When Hiro tried flipping through the next page, he realized it was the last one in the journal. Swallowing, he scanned the words thoroughly, having a feeling he knew what it'd say.
"Entry #107, August 18, 2014. I found out recently that Hiro has been botfighting. I don't know what to say. Botfighting is illegal! If Hiro's not careful, he could get arrested. He obviously doesn't seem to care when I tell him that; he just rambles about how fun it is and how he gets so much money out of it. It's dangerous; any thugs out there could want revenge and hurt him badly. I have to stop him.
"In fact, we just got home from me saving his sorry butt again for the millionth time from angry creeps. I've tried lecturing him again, but he doesn't listen. He just wants to go out botfighting again. Why can't he see it's dangerous?
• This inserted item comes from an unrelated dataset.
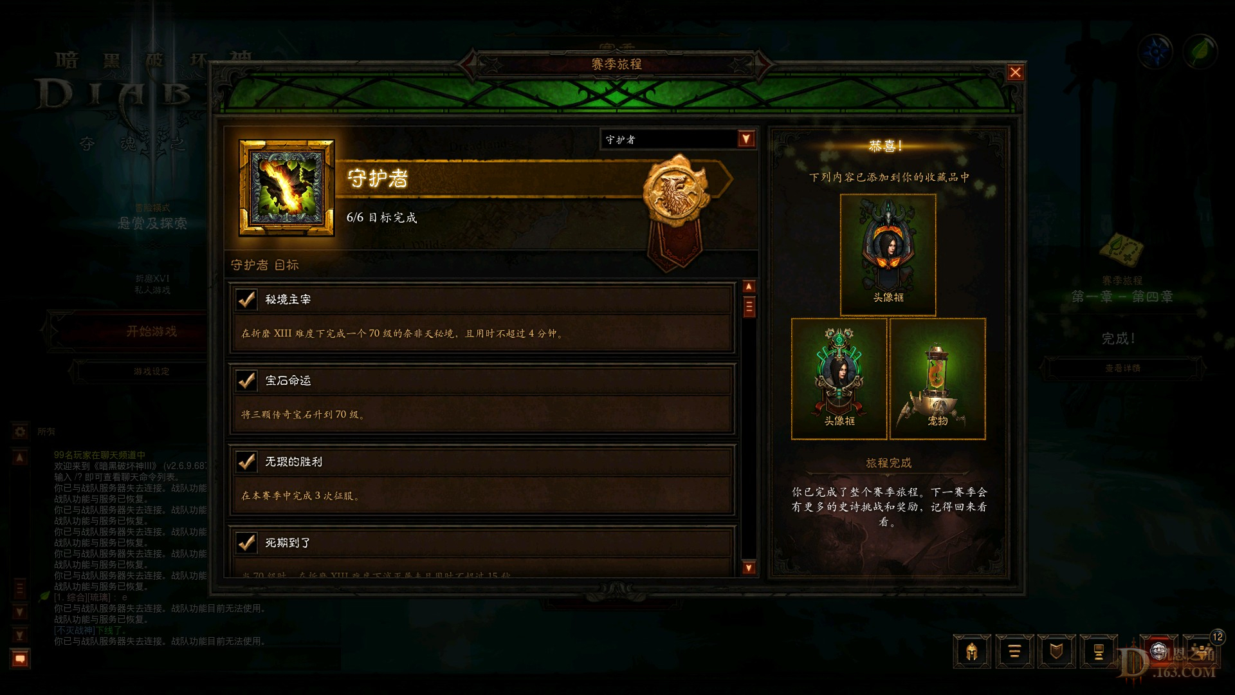Click the objectives list scrollbar handle
Image resolution: width=1235 pixels, height=695 pixels.
(749, 307)
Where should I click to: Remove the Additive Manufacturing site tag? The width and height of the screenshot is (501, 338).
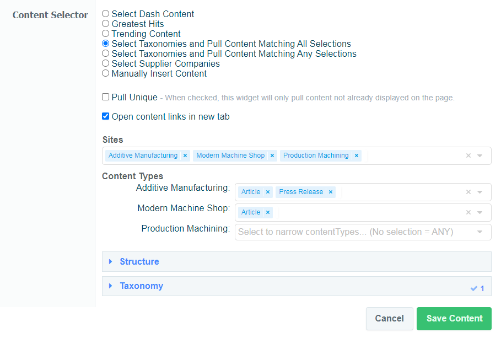point(185,156)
I'm going to try to get him to join SFIT. That'd be good for him. Then I wouldn't have to worry anymore."
That was the last of the Journal. Slowly inhaling and exhaling, Hiro for the first time knew what Tadashi had felt before about him. He wasn't overprotective; Tadashi just loved Hiro so much that he didn't want to leave him out of his sight. And now that Tadashi was gone… did Hiro just take him for granted?
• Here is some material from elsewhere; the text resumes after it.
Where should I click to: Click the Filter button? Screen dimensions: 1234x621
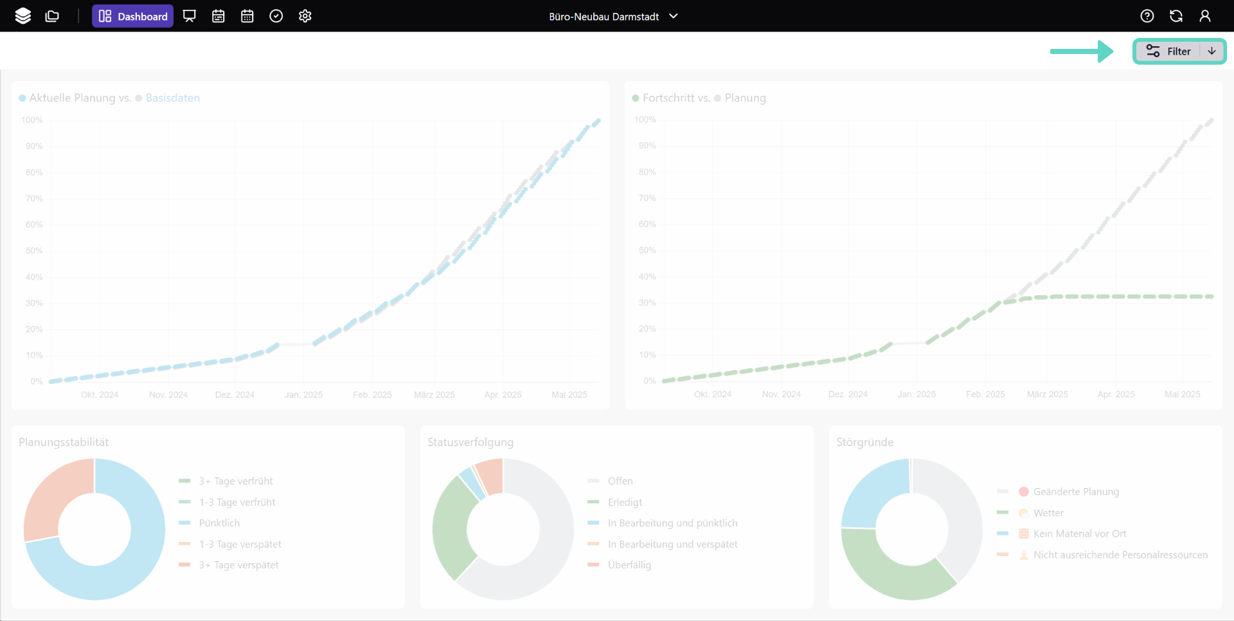point(1169,51)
I've been so stupid. About to close the book, a glimpse of red caught Hiro's eye before he shut it fully. Hesitating, he flipped the last page over to see the end cover. On it was writing in red ink, Tadashi's handwriting. Immediately Hiro read it, desperate to catch everything he could from his deceased brother.
"Dear Hiro,
"I won't be around forever. So if you're reading this, I want to let you know that I love you, and I'll always be with you no matter what happens. I remember when we were younger that all the other kids in your school would judge for whom you were and ignored your presence. That used to kill your spirits. And even if they don't anymore, I wanted to let you know that you are who you want to be. Don't let anyone knock you down. Just be yourself. If they despise you, they don't know what they're missing out on. You're someone special, kid, and you always will be. I'm leaving Baymax for you, so he can remind you of this whenever you're down when I can't. When others hate, show them who you really are. Don't turn on them with returned hatred; that just digs a hole for yourself. Same as feeling sorry for yourself for being different. I know what you're thinking; 'different is just a nice way of saying I'm pitiful and hated.' It isn't. And I'm being completely honest when I say this: you can still change the world. With or without me, you can do it, buddy. I know you can help so many people. I love you, otouto."
"- Tadashi Hamada"
Hiro read this over and over again. He had a small smile on his face as he did so. His brother knew him so well, that even when he wasn't around he knew what he felt. Sniffing, he grinned at the words. "Thank you, Tadashi," He whispered, slowly and carefully shutting the book.